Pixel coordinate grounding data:
*** Block opens ***

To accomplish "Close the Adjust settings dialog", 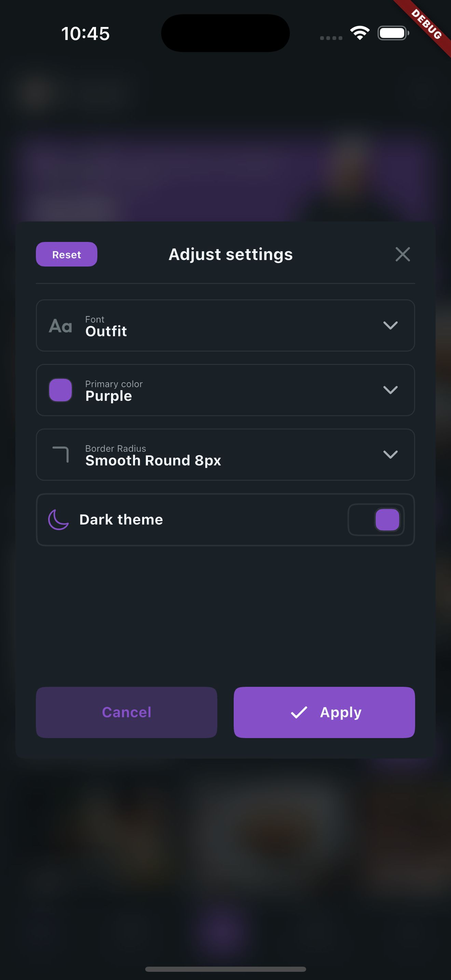I will pyautogui.click(x=402, y=254).
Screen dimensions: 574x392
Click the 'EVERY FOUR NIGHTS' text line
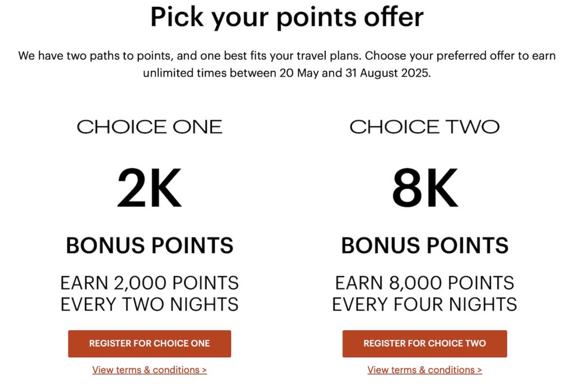point(424,305)
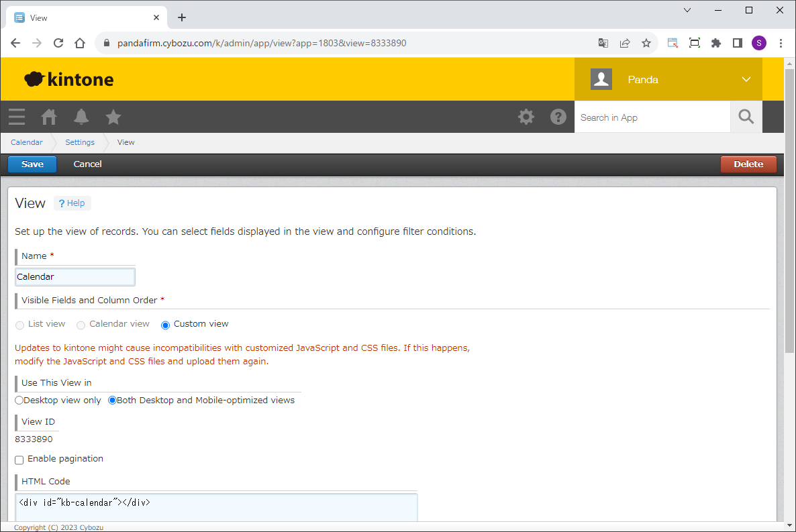Enable pagination checkbox
Viewport: 796px width, 532px height.
point(19,460)
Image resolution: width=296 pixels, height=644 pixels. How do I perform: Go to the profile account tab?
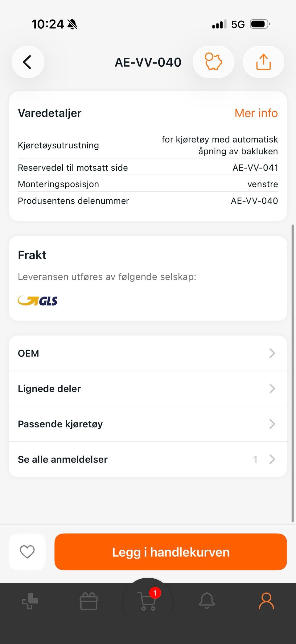pos(266,600)
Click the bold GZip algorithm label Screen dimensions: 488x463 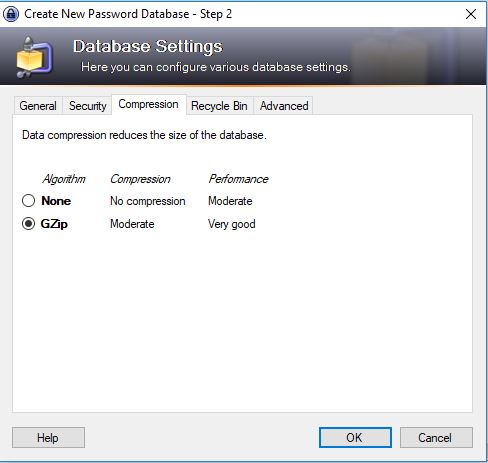pyautogui.click(x=54, y=224)
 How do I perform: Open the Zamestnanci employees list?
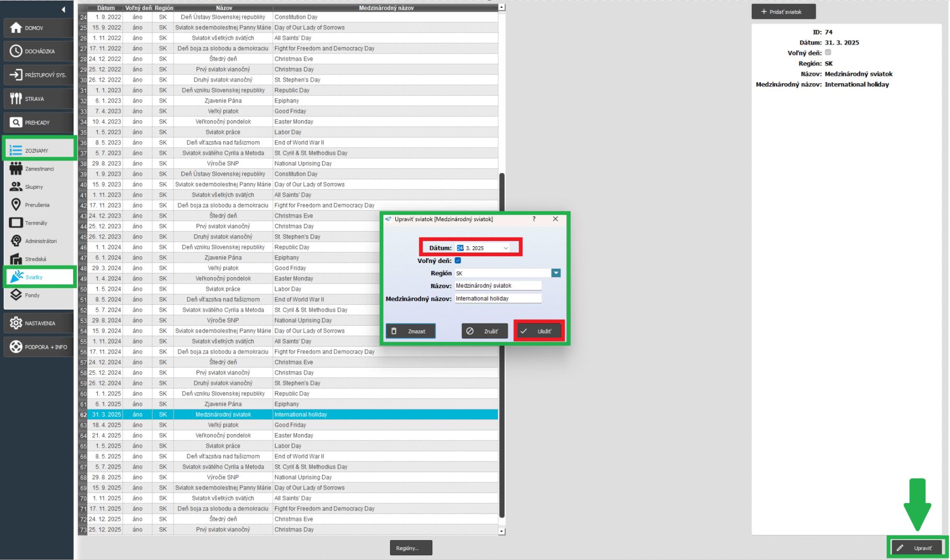38,169
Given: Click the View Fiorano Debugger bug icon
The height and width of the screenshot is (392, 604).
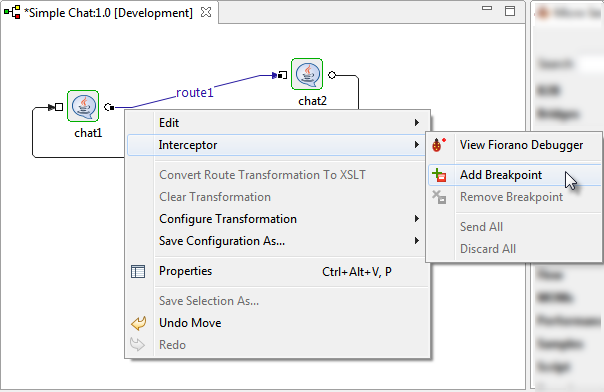Looking at the screenshot, I should click(439, 145).
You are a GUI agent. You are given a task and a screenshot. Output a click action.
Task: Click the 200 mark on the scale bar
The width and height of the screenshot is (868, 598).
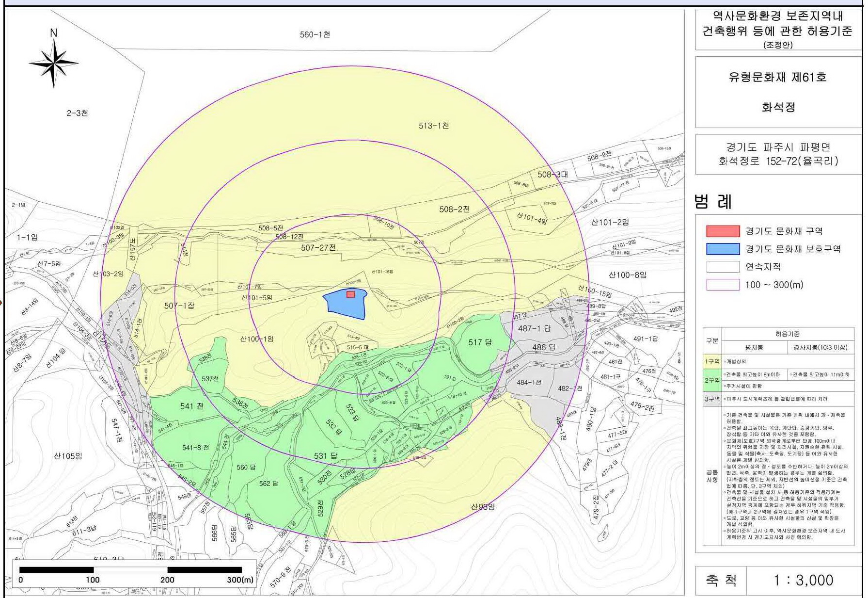point(167,580)

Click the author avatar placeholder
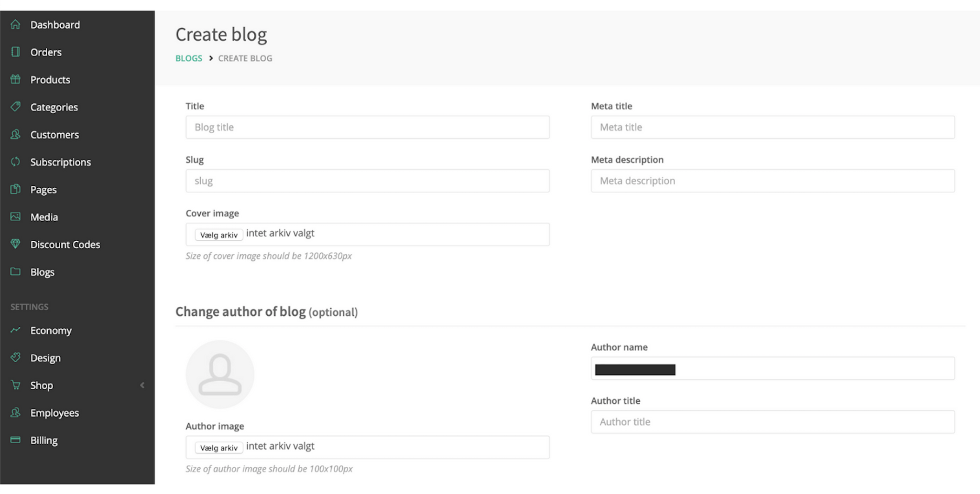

*** Block closes ***

## WORK REQUEST
Leave every picture out and copy precisely the lines from the one containing "Task: Click the 200 mark on the scale bar" through the last line of the data above, both ends included.

## EXERCISE ANSWER
Task: Click the 200 mark on the scale bar
The width and height of the screenshot is (868, 598).
point(167,580)

Click the author avatar placeholder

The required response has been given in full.